The health care team will ask about your child’s medical history and do a physical exam. They will check for lumps or swelling around the bones. They will also do imaging tests. These may include X-rays, CT scans, MRI and bone scans. These tests show changes in the bones and can tell if cancer has spread to other bones.
A biopsy is needed to confirm the diagnosis. The surgeon doing the biopsy should be the same one who will do the eventual tumor resection to avoid contamination of the biopsy tract with cancer cells. 
Doctors use the results of the biopsy to determine the grade of the tumor and how serious it is. They will also use the information about the size of the tumor and whether it has spread to other parts of the body to decide what treatment is best. This process is called staging. If the cancer has spread, doctors give chemotherapy to kill any more cancer cells.
Although it’s rare, bone cancers can recur or spread (metastasize) after treatment. That’s why it’s important to get regular follow-up exams. Your healthcare provider can take a sample of a lump or mass and test it for cancer cells.
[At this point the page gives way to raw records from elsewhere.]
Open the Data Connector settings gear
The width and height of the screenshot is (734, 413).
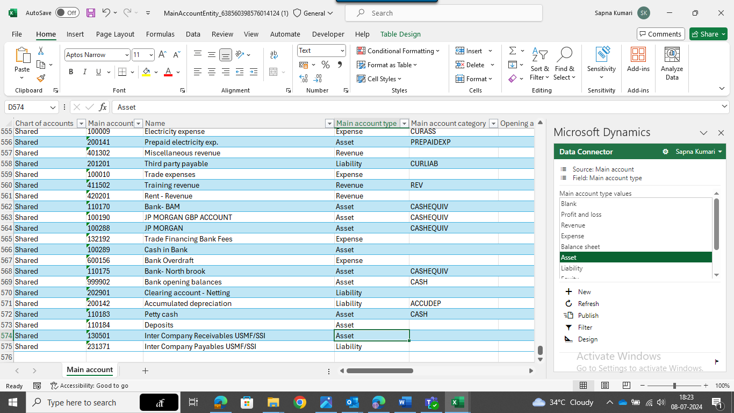[x=665, y=152]
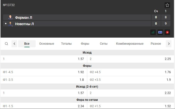Select the Комбинированные tab
The image size is (175, 109).
point(130,44)
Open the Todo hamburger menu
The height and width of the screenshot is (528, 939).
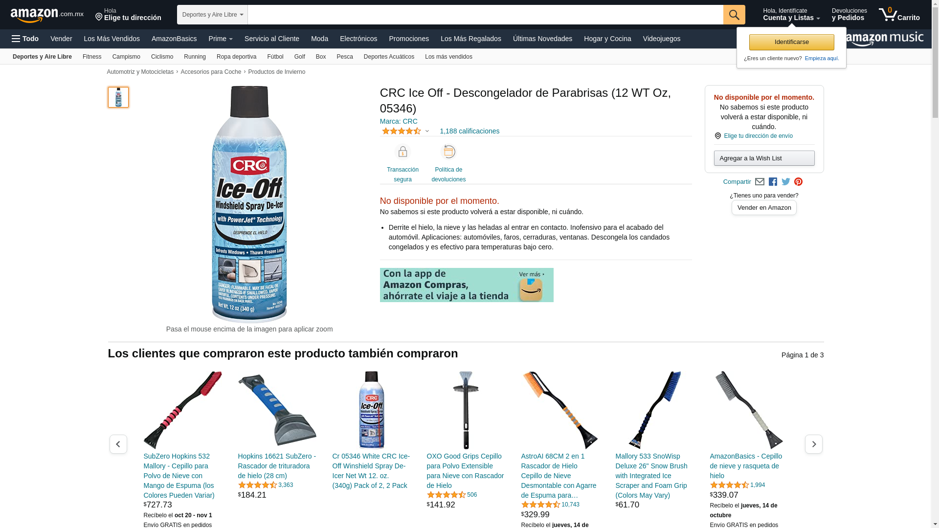click(25, 39)
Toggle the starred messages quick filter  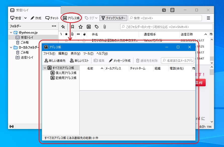tap(80, 27)
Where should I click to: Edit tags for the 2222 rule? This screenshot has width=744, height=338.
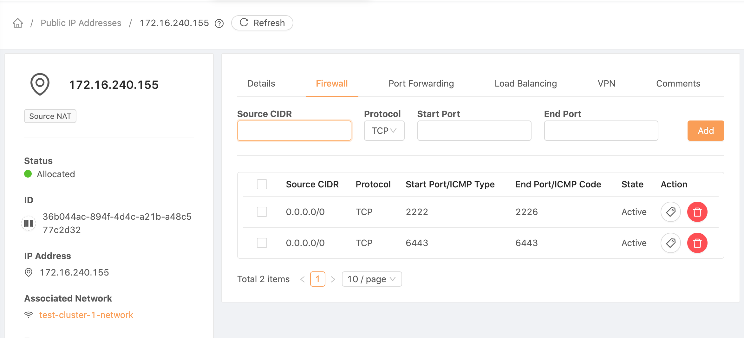[x=670, y=212]
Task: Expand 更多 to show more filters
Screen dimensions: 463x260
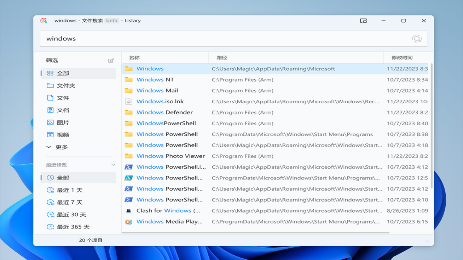Action: pos(61,147)
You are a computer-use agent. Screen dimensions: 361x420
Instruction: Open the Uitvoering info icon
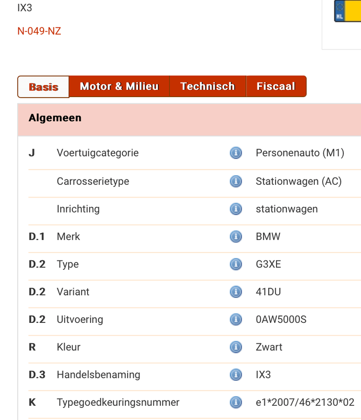click(x=236, y=319)
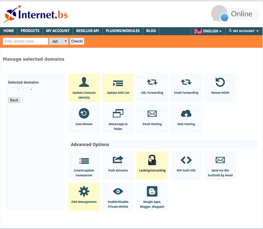This screenshot has height=229, width=263.
Task: Expand the My Account dropdown at right
Action: click(x=243, y=31)
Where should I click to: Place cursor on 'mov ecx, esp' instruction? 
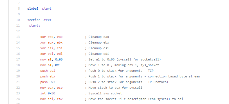tap(51, 88)
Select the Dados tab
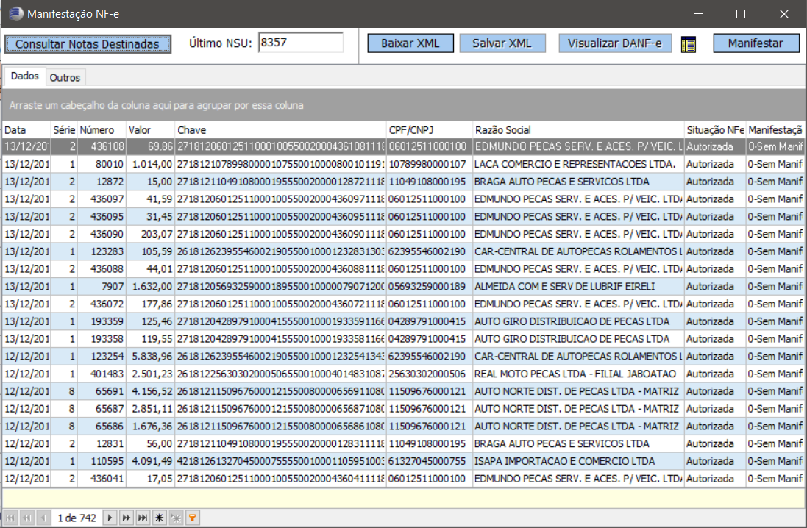The height and width of the screenshot is (528, 807). [25, 76]
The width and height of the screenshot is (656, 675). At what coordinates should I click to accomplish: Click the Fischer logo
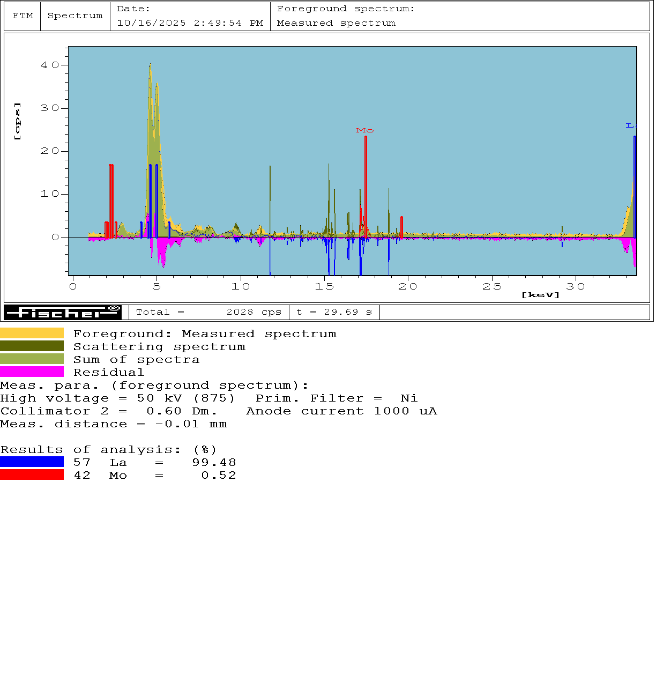point(63,312)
Osteosarcoma occurs most often in the long bones of the legs, such as the femur and tibia. This is because the bones grow most quickly in these areas during childhood and adolescence. The risk of osteosarcoma increases with age. It’s most common in people 10-19 years old, and it tends to affect boys more than girls.
Treatment innovations have improved the outlook for this disease over the years. However, the intense treatment can have serious side effects that may last for a long time after therapy. Your doctor can help you manage these side effects. He or she can also recommend resources to support you during and after treatment.